Explain why data preprocessing is important before training a machine learning model

The code above demonstrates the implementation as described in the exercise. Below is the theory explanation.

Theory: Role of Preprocessing for Classification

Preprocessing is vital for classification tasks because it ensures the input data is in a format that the mathematical algorithms can interpret efficiently.

  • Handling Categorical Targets: In many classification tasks, labels are strings (e.g., "Setosa", "Versicolor"). These must be converted into numerical values so the model can compute loss functions.

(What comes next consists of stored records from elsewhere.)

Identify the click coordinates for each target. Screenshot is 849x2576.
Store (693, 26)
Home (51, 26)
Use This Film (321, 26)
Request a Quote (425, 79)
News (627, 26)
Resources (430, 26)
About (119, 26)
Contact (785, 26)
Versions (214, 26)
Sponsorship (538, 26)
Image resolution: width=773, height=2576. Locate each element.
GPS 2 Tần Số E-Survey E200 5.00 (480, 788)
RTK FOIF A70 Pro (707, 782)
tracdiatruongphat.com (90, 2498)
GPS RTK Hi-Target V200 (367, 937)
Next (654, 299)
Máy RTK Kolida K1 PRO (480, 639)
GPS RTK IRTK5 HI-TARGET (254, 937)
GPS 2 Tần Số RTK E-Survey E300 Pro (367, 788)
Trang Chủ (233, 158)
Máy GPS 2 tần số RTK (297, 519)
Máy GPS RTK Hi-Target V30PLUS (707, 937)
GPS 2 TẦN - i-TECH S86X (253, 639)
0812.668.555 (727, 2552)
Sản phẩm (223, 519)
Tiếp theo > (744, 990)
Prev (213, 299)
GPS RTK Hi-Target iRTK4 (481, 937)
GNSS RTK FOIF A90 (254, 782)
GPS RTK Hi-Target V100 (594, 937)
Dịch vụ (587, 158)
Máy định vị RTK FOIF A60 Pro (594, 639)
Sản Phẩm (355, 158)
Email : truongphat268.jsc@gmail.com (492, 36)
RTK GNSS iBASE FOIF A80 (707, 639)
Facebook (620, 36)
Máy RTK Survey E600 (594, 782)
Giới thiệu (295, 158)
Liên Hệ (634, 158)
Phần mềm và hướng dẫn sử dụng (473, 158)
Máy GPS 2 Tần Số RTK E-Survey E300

  • Feature Scaling: Logistic Regression uses gradient-based optimization. If features have vastly different scales (e.g., one measured in millimeters and another in kilometers), the model may struggle to find the optimal weights.

  • Class Imbalance: Preprocessing allows us to check if one class has significantly more samples than others. If left unaddressed, the classifier may become biased toward the majority class.

  • Improving Model Metrics: Proper cleaning and scaling directly impact the Precision and Recall values found in the classification report, leading to a more reliable model.